§ **Extract provided**:
----------
= William Austin (physician) =

William Austin (1754–1793) was a physician and mathematician of extensive practice and the author of "A treatise on the stone", a Goulstonian Lecture.

==Childhood and education==
He was born at Wotton-under-Edge, in Gloucestershire, 28 December 1754. His forefathers for several generations had been clothiers in the town, William was the youngest of eight children. After receiving a classical education at the local grammar school he was admitted, in 1773, a commoner of Wadham College, Oxford. Here he began the study of Hebrew, and had in a short time made sufficient progress to obtain an exhibition. He became a scholar of his college, and, as he had successfully studied Hebrew to obtain one exhibition, now mastered botany to gain another. His studies in botany determined his choice of a profession in the direction of physic. He made, however, one more learned digression, and, after graduating B.A. in 1776, was elected assistant tutor to Dr. White, Laudian Professor of Arabic. After giving some lectures on Arabic, Austin in 1779 came to London and began his medical studies at St. Bartholomew's Hospital. Percival Pott, the famous surgeon, formed a high opinion of Austin, and said to Earle, his colleague: 'You will see Austin at the head of his profession.' Austin went back to Oxford, and proceeded M.A. 1780, M.B. 1782, M.D. 1783.

==Career==
In 1781 Austin published the commentary, An Examination of the First Six Books of Euclid's Elements. In the same year, and after he had begun to practice as a physician at Oxford, he lectured on mathematics during the absence of John Smith, the Savilian Professor of Geometry. In 1784 he planned, but did not deliver, a course of lectures on physiology, and in 1785 he was elected professor of chemistry. He became also physician to the Radcliffe Infirmary. In 1786, on a vacancy at St Bartholomew's, Dr. Austin was elected physician to that hospital, and removed to London. He rapidly acquired a large private practice, but continued his chemical studies, and was the first to institute regular chemical lectures in the school of St. Bartholomew's.

In 1790 he delivered the Goulstonian Lectures at the College of Physicians, of which he had been elected a fellow in 1787. The lectures were on the stone, and were published in 1791. The Goulstonian Lectures are printed as A Treatise on the Origin and Component Parts of the Stone in the Urinary Bladder (London, 1791). This work contains a series of experiments made according to the defective chemistry of their time and of no permanent value. Their erroneous result is "that the stone is formed generally in very small part, and often in no degree whatever, from the urine as secreted by the kidneys, but chiefly from the mucus produced from the sides of the different cavities through which the urine passes"; and this led the author to a melancholy conclusion as to a common form of the affection:

Those who suffer this species of the disorder must either bear it for life or submit to a dreadful alternative, to an operation which few surgeons ever acquire the art of performing dexterously, and which, performed even by the most skilful, is by far the most dangerous of any that is practised in surgery.
----------
§ **Available data**:
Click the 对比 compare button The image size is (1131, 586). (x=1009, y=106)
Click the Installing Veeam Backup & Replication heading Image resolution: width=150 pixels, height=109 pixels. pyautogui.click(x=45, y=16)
----------
§ **Activities**:
1) According to the biography of William Austin, which Oxford college admitted him as a commoner in 1773?
2) Quote the stretch of the William Austin biography from "William Austin (1754–1793)" through "a Goulstonian Lecture.", word for word.

§ **Expected results**:
1) Wadham College

2)
William Austin (1754–1793) was a physician and mathematician of extensive practice and the author of "A treatise on the stone", a Goulstonian Lecture.